> Activity
Exactly as written, give back every record below.

> The input
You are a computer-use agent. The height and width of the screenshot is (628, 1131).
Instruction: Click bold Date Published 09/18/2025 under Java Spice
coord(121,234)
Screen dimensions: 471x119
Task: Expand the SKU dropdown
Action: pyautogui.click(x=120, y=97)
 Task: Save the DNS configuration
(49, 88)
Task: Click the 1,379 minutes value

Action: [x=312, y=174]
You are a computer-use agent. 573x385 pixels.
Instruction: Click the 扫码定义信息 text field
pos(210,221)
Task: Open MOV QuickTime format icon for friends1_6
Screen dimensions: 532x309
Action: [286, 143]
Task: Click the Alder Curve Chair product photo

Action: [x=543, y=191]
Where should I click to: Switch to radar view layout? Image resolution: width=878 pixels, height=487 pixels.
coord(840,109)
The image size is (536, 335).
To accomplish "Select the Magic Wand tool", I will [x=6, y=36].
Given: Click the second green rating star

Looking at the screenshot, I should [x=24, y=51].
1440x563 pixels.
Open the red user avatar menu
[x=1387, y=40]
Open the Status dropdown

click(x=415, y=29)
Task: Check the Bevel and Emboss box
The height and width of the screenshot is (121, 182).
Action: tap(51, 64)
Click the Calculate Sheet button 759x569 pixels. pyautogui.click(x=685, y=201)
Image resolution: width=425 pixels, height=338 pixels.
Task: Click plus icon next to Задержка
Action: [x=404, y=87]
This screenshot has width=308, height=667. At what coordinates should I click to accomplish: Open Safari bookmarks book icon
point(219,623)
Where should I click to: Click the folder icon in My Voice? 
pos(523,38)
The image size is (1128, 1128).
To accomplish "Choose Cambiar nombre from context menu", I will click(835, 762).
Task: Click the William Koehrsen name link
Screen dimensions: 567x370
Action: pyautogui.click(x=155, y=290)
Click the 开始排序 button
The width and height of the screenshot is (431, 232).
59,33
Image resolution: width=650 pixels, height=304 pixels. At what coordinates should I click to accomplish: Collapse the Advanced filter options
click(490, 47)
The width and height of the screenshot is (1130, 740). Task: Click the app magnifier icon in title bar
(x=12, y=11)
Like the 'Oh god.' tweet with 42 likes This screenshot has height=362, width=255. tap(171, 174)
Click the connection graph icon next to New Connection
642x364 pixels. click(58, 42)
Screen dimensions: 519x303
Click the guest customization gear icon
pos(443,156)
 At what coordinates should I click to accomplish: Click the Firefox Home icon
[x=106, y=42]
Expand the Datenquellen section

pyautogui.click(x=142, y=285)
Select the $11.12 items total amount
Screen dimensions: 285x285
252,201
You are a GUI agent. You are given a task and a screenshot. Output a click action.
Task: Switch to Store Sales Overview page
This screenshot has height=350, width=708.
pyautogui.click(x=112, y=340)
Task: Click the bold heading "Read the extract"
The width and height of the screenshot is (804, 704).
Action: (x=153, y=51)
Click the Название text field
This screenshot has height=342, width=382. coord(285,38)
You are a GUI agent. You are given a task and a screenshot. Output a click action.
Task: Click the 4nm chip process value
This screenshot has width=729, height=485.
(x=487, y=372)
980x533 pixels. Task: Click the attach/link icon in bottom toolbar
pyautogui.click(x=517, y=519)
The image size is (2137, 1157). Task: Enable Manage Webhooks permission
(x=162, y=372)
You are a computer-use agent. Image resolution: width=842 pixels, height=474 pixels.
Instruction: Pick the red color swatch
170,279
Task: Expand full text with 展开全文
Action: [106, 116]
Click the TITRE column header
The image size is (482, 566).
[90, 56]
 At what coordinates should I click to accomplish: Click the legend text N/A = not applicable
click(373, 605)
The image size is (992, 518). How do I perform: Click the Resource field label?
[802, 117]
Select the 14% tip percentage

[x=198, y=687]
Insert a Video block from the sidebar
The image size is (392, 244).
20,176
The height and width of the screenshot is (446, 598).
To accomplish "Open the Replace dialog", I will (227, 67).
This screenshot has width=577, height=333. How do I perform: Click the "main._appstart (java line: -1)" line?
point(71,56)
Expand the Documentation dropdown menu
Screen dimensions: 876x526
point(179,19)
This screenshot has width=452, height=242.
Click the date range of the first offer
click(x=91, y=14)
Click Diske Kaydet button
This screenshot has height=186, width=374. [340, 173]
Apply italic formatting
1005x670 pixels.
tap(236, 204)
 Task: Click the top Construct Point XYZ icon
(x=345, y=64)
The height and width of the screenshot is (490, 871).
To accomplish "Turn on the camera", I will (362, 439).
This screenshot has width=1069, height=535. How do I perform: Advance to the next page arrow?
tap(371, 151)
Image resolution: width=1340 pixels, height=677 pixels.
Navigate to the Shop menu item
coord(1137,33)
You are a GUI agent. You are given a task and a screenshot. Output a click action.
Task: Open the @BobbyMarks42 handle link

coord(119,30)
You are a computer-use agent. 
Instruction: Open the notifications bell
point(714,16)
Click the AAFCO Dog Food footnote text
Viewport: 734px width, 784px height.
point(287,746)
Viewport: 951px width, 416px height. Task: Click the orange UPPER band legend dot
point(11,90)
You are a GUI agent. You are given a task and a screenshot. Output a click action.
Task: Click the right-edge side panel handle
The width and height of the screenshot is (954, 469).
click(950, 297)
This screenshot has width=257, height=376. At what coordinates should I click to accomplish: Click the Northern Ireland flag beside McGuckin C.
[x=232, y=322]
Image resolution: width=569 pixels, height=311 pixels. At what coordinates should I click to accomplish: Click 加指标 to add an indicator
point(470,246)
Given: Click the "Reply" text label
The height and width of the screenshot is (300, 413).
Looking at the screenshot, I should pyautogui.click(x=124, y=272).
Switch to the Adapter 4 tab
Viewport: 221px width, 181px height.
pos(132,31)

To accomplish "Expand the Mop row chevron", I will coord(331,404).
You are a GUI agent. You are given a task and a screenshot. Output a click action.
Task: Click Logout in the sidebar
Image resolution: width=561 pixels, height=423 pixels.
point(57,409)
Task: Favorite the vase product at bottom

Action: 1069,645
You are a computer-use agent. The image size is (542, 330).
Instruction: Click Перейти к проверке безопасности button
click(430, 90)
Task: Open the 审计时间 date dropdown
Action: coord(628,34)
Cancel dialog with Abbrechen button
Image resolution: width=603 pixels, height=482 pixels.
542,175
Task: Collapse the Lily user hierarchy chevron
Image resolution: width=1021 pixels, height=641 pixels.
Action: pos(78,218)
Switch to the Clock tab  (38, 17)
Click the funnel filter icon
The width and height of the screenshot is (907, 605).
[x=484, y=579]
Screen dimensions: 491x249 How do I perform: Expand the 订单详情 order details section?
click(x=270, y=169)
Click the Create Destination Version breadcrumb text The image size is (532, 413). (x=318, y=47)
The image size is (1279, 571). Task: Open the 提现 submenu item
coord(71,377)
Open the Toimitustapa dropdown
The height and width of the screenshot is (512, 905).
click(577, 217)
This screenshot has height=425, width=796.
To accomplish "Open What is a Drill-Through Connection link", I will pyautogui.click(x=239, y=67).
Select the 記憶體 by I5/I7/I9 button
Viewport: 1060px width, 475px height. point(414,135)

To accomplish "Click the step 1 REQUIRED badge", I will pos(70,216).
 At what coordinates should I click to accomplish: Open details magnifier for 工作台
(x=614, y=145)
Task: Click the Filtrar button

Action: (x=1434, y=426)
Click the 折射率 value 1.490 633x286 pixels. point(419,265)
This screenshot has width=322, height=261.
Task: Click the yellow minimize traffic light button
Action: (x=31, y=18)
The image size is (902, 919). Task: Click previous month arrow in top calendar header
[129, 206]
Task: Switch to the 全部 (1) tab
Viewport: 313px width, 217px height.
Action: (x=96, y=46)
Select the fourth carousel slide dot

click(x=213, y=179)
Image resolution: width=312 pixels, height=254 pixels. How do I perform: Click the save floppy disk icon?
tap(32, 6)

> Answer space
You are a computer-use agent. The height and width of the screenshot is (628, 1131).
Instruction: Click bold Date Published 09/18/2025 under Java Spice
coord(121,234)
Screen dimensions: 471x119
Task: Expand the SKU dropdown
Action: pyautogui.click(x=120, y=97)
 Task: Save the DNS configuration
(49, 88)
Task: Click the 1,379 minutes value

Action: [x=312, y=174]
You are a computer-use agent. 573x385 pixels.
Instruction: Click the 扫码定义信息 text field
pos(210,221)
Task: Open MOV QuickTime format icon for friends1_6
Screen dimensions: 532x309
Action: [286, 143]
Task: Click the Alder Curve Chair product photo

Action: [x=543, y=191]
Where should I click to: Switch to radar view layout? Image resolution: width=878 pixels, height=487 pixels.
coord(840,109)
The image size is (536, 335).
To accomplish "Select the Magic Wand tool", I will [x=6, y=36].
Given: Click the second green rating star

Looking at the screenshot, I should [x=24, y=51].
1440x563 pixels.
Open the red user avatar menu
[x=1387, y=40]
Open the Status dropdown

click(x=415, y=29)
Task: Check the Bevel and Emboss box
The height and width of the screenshot is (121, 182).
Action: tap(51, 64)
Click the Calculate Sheet button 759x569 pixels. pyautogui.click(x=685, y=201)
Image resolution: width=425 pixels, height=338 pixels.
Task: Click plus icon next to Задержка
Action: [x=404, y=87]
This screenshot has width=308, height=667. At what coordinates should I click to accomplish: Open Safari bookmarks book icon
point(219,623)
Where should I click to: Click the folder icon in My Voice? 
pos(523,38)
The image size is (1128, 1128).
To accomplish "Choose Cambiar nombre from context menu", I will click(835, 762).
Task: Click the William Koehrsen name link
Screen dimensions: 567x370
Action: pyautogui.click(x=155, y=290)
Click the 开始排序 button
The width and height of the screenshot is (431, 232).
59,33
Image resolution: width=650 pixels, height=304 pixels. At what coordinates should I click to accomplish: Collapse the Advanced filter options
click(490, 47)
The width and height of the screenshot is (1130, 740). Task: Click the app magnifier icon in title bar
(x=12, y=11)
Like the 'Oh god.' tweet with 42 likes This screenshot has height=362, width=255. tap(171, 174)
Click the connection graph icon next to New Connection
642x364 pixels. click(58, 42)
Screen dimensions: 519x303
Click the guest customization gear icon
pos(443,156)
 At what coordinates should I click to accomplish: Click the Firefox Home icon
[x=106, y=42]
Expand the Datenquellen section

pyautogui.click(x=142, y=285)
Select the $11.12 items total amount
Screen dimensions: 285x285
252,201
You are a GUI agent. You are given a task and a screenshot. Output a click action.
Task: Switch to Store Sales Overview page
This screenshot has height=350, width=708.
pyautogui.click(x=112, y=340)
Task: Click the bold heading "Read the extract"
The width and height of the screenshot is (804, 704).
Action: (x=153, y=51)
Click the Название text field
This screenshot has height=342, width=382. coord(285,38)
You are a GUI agent. You are given a task and a screenshot. Output a click action.
Task: Click the 4nm chip process value
This screenshot has width=729, height=485.
(x=487, y=372)
980x533 pixels. Task: Click the attach/link icon in bottom toolbar
pyautogui.click(x=517, y=519)
The image size is (2137, 1157). Task: Enable Manage Webhooks permission
(x=162, y=372)
You are a computer-use agent. Image resolution: width=842 pixels, height=474 pixels.
Instruction: Pick the red color swatch
170,279
Task: Expand full text with 展开全文
Action: [106, 116]
Click the TITRE column header
The image size is (482, 566).
[90, 56]
 At what coordinates should I click to accomplish: Click the legend text N/A = not applicable
click(373, 605)
The image size is (992, 518). How do I perform: Click the Resource field label?
[802, 117]
Select the 14% tip percentage

[x=198, y=687]
Insert a Video block from the sidebar
The image size is (392, 244).
20,176
The height and width of the screenshot is (446, 598).
To accomplish "Open the Replace dialog", I will (227, 67).
This screenshot has width=577, height=333. How do I perform: Click the "main._appstart (java line: -1)" line?
point(71,56)
Expand the Documentation dropdown menu
Screen dimensions: 876x526
point(179,19)
This screenshot has width=452, height=242.
Click the date range of the first offer
click(x=91, y=14)
Click Diske Kaydet button
This screenshot has height=186, width=374. [340, 173]
Apply italic formatting
1005x670 pixels.
tap(236, 204)
 Task: Click the top Construct Point XYZ icon
(x=345, y=64)
The height and width of the screenshot is (490, 871).
To accomplish "Turn on the camera", I will (362, 439).
This screenshot has width=1069, height=535. How do I perform: Advance to the next page arrow?
tap(371, 151)
Image resolution: width=1340 pixels, height=677 pixels.
Navigate to the Shop menu item
coord(1137,33)
You are a GUI agent. You are given a task and a screenshot. Output a click action.
Task: Open the @BobbyMarks42 handle link

coord(119,30)
You are a computer-use agent. 
Instruction: Open the notifications bell
point(714,16)
Click the AAFCO Dog Food footnote text
Viewport: 734px width, 784px height.
point(287,746)
Viewport: 951px width, 416px height. Task: Click the orange UPPER band legend dot
point(11,90)
You are a GUI agent. You are given a task and a screenshot. Output a click action.
Task: Click the right-edge side panel handle
The width and height of the screenshot is (954, 469).
click(950, 297)
This screenshot has width=257, height=376. At what coordinates should I click to accomplish: Click the Northern Ireland flag beside McGuckin C.
[x=232, y=322]
Image resolution: width=569 pixels, height=311 pixels. At what coordinates should I click to accomplish: Click 加指标 to add an indicator
point(470,246)
Given: Click the "Reply" text label
The height and width of the screenshot is (300, 413).
Looking at the screenshot, I should pyautogui.click(x=124, y=272).
Switch to the Adapter 4 tab
Viewport: 221px width, 181px height.
pos(132,31)

To accomplish "Expand the Mop row chevron", I will coord(331,404).
You are a GUI agent. You are given a task and a screenshot. Output a click action.
Task: Click Logout in the sidebar
Image resolution: width=561 pixels, height=423 pixels.
point(57,409)
Task: Favorite the vase product at bottom

Action: 1069,645
You are a computer-use agent. The image size is (542, 330).
Instruction: Click Перейти к проверке безопасности button
click(430, 90)
Task: Open the 审计时间 date dropdown
Action: coord(628,34)
Cancel dialog with Abbrechen button
Image resolution: width=603 pixels, height=482 pixels.
542,175
Task: Collapse the Lily user hierarchy chevron
Image resolution: width=1021 pixels, height=641 pixels.
Action: pos(78,218)
Switch to the Clock tab  (38, 17)
Click the funnel filter icon
The width and height of the screenshot is (907, 605).
[x=484, y=579]
Screen dimensions: 491x249 How do I perform: Expand the 订单详情 order details section?
click(x=270, y=169)
Click the Create Destination Version breadcrumb text The image size is (532, 413). (x=318, y=47)
The image size is (1279, 571). Task: Open the 提现 submenu item
coord(71,377)
Open the Toimitustapa dropdown
The height and width of the screenshot is (512, 905).
click(577, 217)
This screenshot has height=425, width=796.
To accomplish "Open What is a Drill-Through Connection link", I will pyautogui.click(x=239, y=67).
Select the 記憶體 by I5/I7/I9 button
Viewport: 1060px width, 475px height. point(414,135)

To accomplish "Click the step 1 REQUIRED badge", I will pos(70,216).
 At what coordinates should I click to accomplish: Open details magnifier for 工作台
(x=614, y=145)
Task: Click the Filtrar button

Action: (x=1434, y=426)
Click the 折射率 value 1.490 633x286 pixels. point(419,265)
This screenshot has width=322, height=261.
Task: Click the yellow minimize traffic light button
Action: (x=31, y=18)
The image size is (902, 919). Task: Click previous month arrow in top calendar header
[129, 206]
Task: Switch to the 全部 (1) tab
Viewport: 313px width, 217px height.
Action: (x=96, y=46)
Select the fourth carousel slide dot

click(x=213, y=179)
Image resolution: width=312 pixels, height=254 pixels. How do I perform: Click the save floppy disk icon?
tap(32, 6)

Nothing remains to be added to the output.